Em 2017 tive acesso à Pré-Proposta de Lei de Regionalização do MPD no âmbito da associação GRRCV (Grupo de Reflexão da Regionalização de Cabo Verde) sediada em Mindelo. Após a sua leitura integral, apesar das minhas reticências, que se prendiam com a necessidade de se criarem condições para que a Regionalização fosse um sucesso, não exprimi nenhuma opinião que pudesse ser encarada como oposição à Proposta. Com efeito, defendi sempre que a Regionalização exigia Reformas necessárias e indispensáveis, os alicerces e as estruturas de todo o edifício político (ver referência (1), Propostas Reformistas para uma melhor Regionalização de Cabo Verde, assim como referência (2), tanto a nível central como local: o novo poder regional, não poderia ser concebido como peça isolada do puzzle, sob pena de dificuldades e problemas com o seu encaixamento no conjunto.

A Regionalização deveria quanto a mim implicar o redimensionamento de todo o Estado central e da administração pública, de modo a permitir a inclusão da nova estrutura de poder. Obviamente, estas tarefas, pelas suas complexidades e pelas suas demandas, só podem ser levadas a cabo com um faseamento no tempo, após terem-se definido claramente objectivos e metas. Portanto, mesmo não se chegando, hoje, a um consenso sobre as Reformas, este facto, a meu ver, não deverá impedir a votação da Regionalização, desde que haja um compromisso de se contemplar a abertura às Reformas. Pois é, esta questão tornou-se tão importante, a tal ponto que soube que, durante o debate da Especialidade, o PAICV apresentou desgarradamente a proposta de se suprimir pura e simplesmente o Município de S. Vicente, quando é a ilha de Santiago que colecciona dezenas de municípios, artificialmente criados: ora, a ilha de S. Vicente bem podia comportar, hoje, mais uma câmara, tendo em consideração o crescimento da cidade e o desenvolvimento urbano da ilha. Por isso, considerei a proposta absurda, uma ideia peregrina, já que a Região nunca pode ser confundida com uma Autarquia, um erro de perspectiva que deriva da terminologia Supramunicipal, muito em voga e contida nas propostas dos dois partidos. A Região deve, pois, ser encarada como uma estrutura intermédia, entre o poder central e o poder autárquico. Por isso suprimir o Município de S. Vicente constituiria pura e simplesmente numa troca de Câmara por Região, o que seria no mínimo um logro, uma traição à ilha da Regionalização, para além de constituir um tremendo erro político. Não é assim que o PAICV evidenciará as suas veleidades reformistas.
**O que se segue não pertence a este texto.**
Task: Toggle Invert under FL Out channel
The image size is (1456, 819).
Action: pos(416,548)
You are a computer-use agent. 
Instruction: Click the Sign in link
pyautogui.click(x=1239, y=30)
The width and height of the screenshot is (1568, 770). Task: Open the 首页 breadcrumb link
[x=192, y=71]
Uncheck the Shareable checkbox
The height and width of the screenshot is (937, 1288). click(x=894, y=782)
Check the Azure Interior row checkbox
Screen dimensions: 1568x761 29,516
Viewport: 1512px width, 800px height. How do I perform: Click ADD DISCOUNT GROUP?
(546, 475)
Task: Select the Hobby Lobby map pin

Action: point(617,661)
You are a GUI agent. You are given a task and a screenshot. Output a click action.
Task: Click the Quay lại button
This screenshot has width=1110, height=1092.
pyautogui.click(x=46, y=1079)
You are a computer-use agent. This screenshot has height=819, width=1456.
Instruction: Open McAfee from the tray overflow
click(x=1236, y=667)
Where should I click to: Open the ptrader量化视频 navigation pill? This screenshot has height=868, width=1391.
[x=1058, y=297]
Por fim, dois factos preocupantes vieram ensombrar o debate na Especialidade: primeiro, o da Comissão Paritária Parlamentar que foi criada em 2018 para analisar o diploma antes da sua submissão na Especialidade, nunca ter funcionado; o segundo, o das acusações mútuas de que nenhum  dos partidos estaria verdadeiramente interessado na aprovação da Regionalização. 

É, pois, importante salvaguardar que o sistema político não tranque a lei da Regionalização que vier a ser aprovada, de modo a permitir um acompanhamento flexível do processo, e que as Reformas necessárias possam ir sendo continuamente incorporadas. Também deverá ser suficientemente flexível de modo a permitir a possibilidade da  evolução futura do modelo Ilha-Região para um outro (por exemplo o agrupamento de ilhas/regiões) ou mesmo para uma ampla Autonomia, como alguns reclamam.